Today I’m blogging about the “World-building for Your Werewolf, Duke, or Small-Town Doctor” Workshop presented by speaker Tanya Michaels during RWA’s 2010 Convention.
Writers hear a lot about the importance of world-building. But what is it that makes it so important? Well, it’s what draws readers into your story. It also what makes your book unique. Even if the core story is one that others have heard before, your world should be new.
Every story—whether it is a paranormal, historical or contemporary—has a world. A writer focuses on developing this world in order to have a compelling story.
Some tips for effective world-building:
- Determine the scope of your world and what its rules or constraints are, and then stick with them.

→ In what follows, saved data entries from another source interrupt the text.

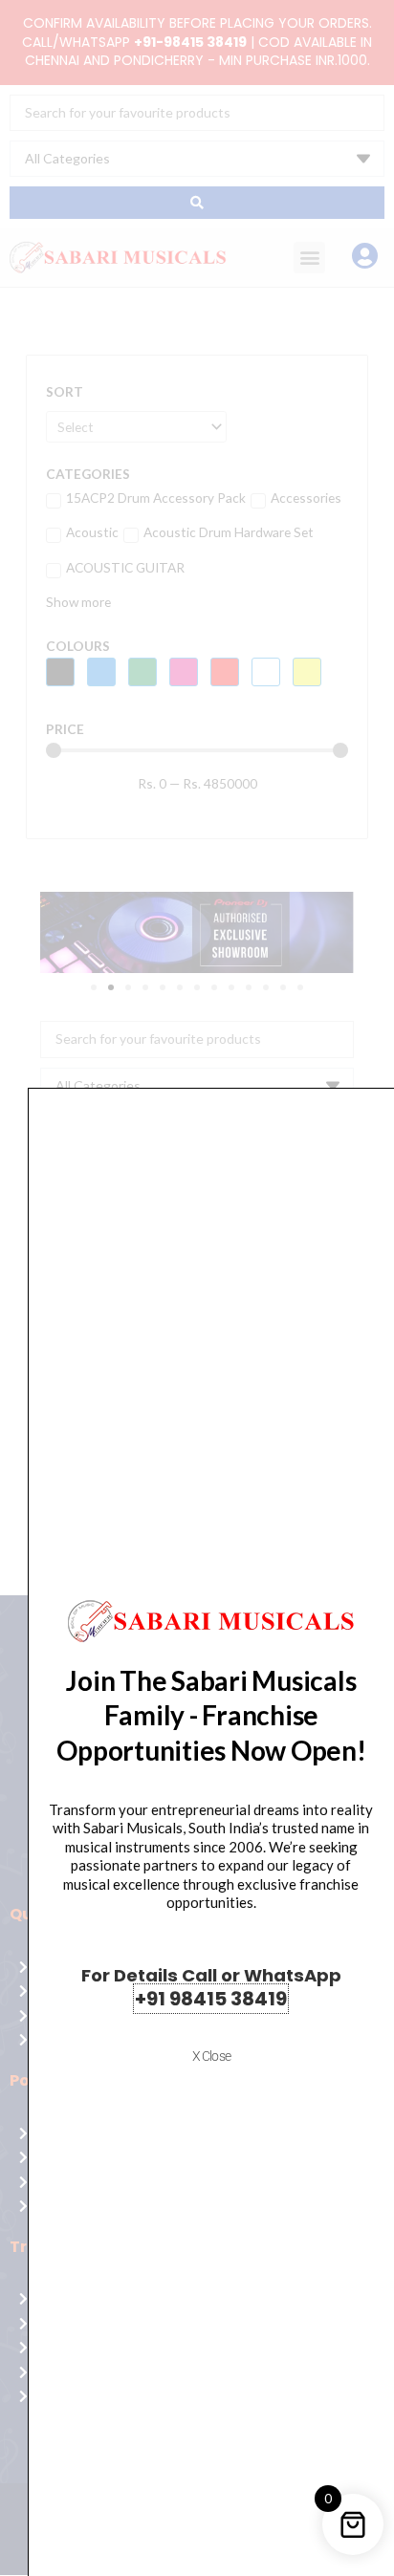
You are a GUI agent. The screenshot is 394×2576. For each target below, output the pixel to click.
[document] (197, 1288)
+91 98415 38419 (211, 1998)
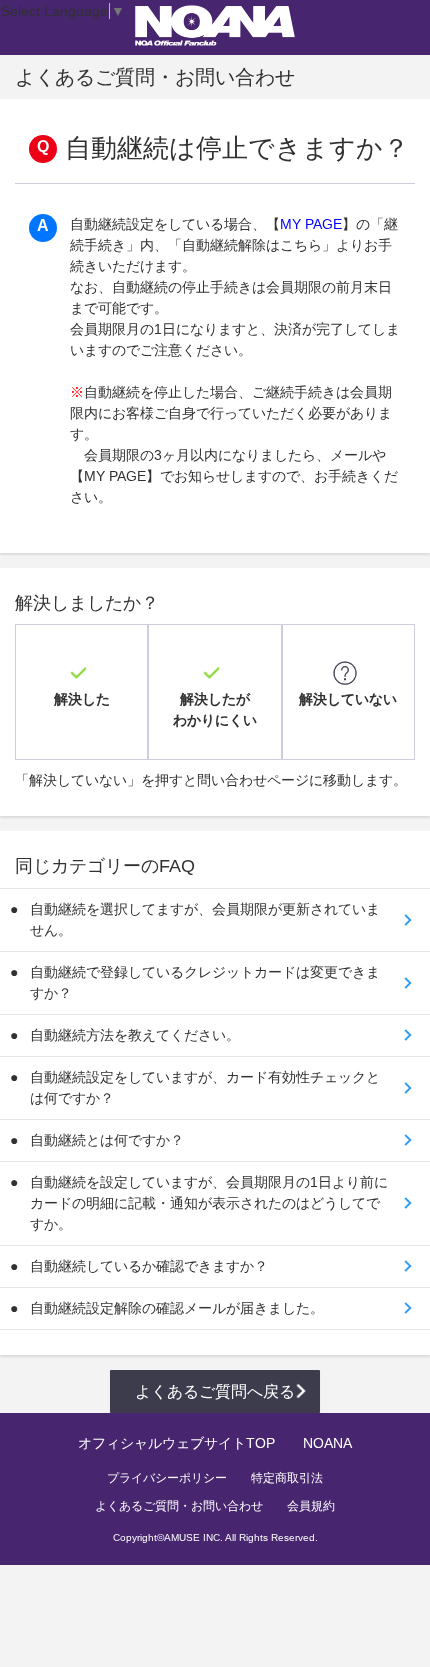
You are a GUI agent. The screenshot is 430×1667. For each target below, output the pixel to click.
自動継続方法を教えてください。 (135, 1035)
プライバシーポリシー (167, 1478)
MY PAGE (311, 224)
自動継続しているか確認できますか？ (149, 1266)
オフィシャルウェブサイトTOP (176, 1443)
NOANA (327, 1443)
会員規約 (311, 1506)
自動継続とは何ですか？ (107, 1140)
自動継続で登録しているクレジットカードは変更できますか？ (205, 982)
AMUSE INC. (193, 1537)
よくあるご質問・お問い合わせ (179, 1506)
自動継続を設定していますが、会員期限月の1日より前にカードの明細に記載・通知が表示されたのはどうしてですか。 (209, 1203)
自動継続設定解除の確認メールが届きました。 (177, 1308)
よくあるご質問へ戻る (215, 1391)
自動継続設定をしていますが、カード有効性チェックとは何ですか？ (205, 1087)
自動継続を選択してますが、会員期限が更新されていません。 (205, 919)
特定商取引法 (287, 1478)
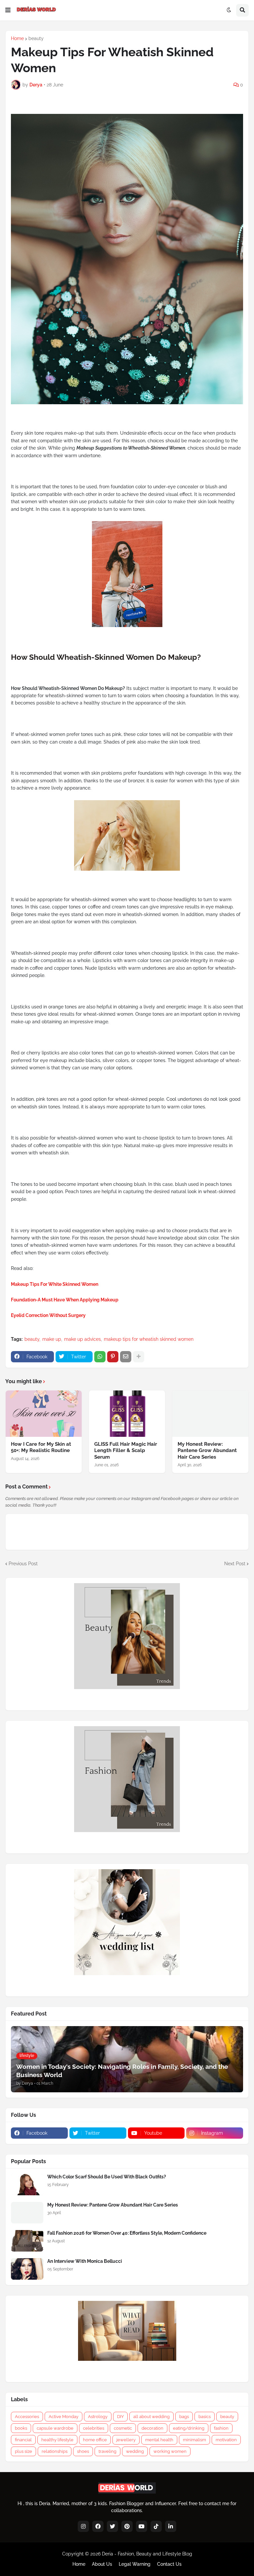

- Use language to your advantage. If you write medical novels, you’ll need to have some knowledge of medical lingo. If you’re writing romance, use endearments to emotionally connect your characters.
- Infuse your story with real world characteristics: politics, legends, etc. If you are writing romance between two coworkers, you’ll want to establish the office politics. If it’s a paranormal romance with a vampire and a werewolf, a completely different set of politics will apply.
- Establish your world’s values. Not just what the characters physically value (gold, or food if it’s a dystopian fantasy), but also moral values. Maybe in your vampire society murder isn’t looked down on, or it’s a historical where forward-thinking females are ostracized.
Do you have any tips for effective world-building? A favorite author who excels at it?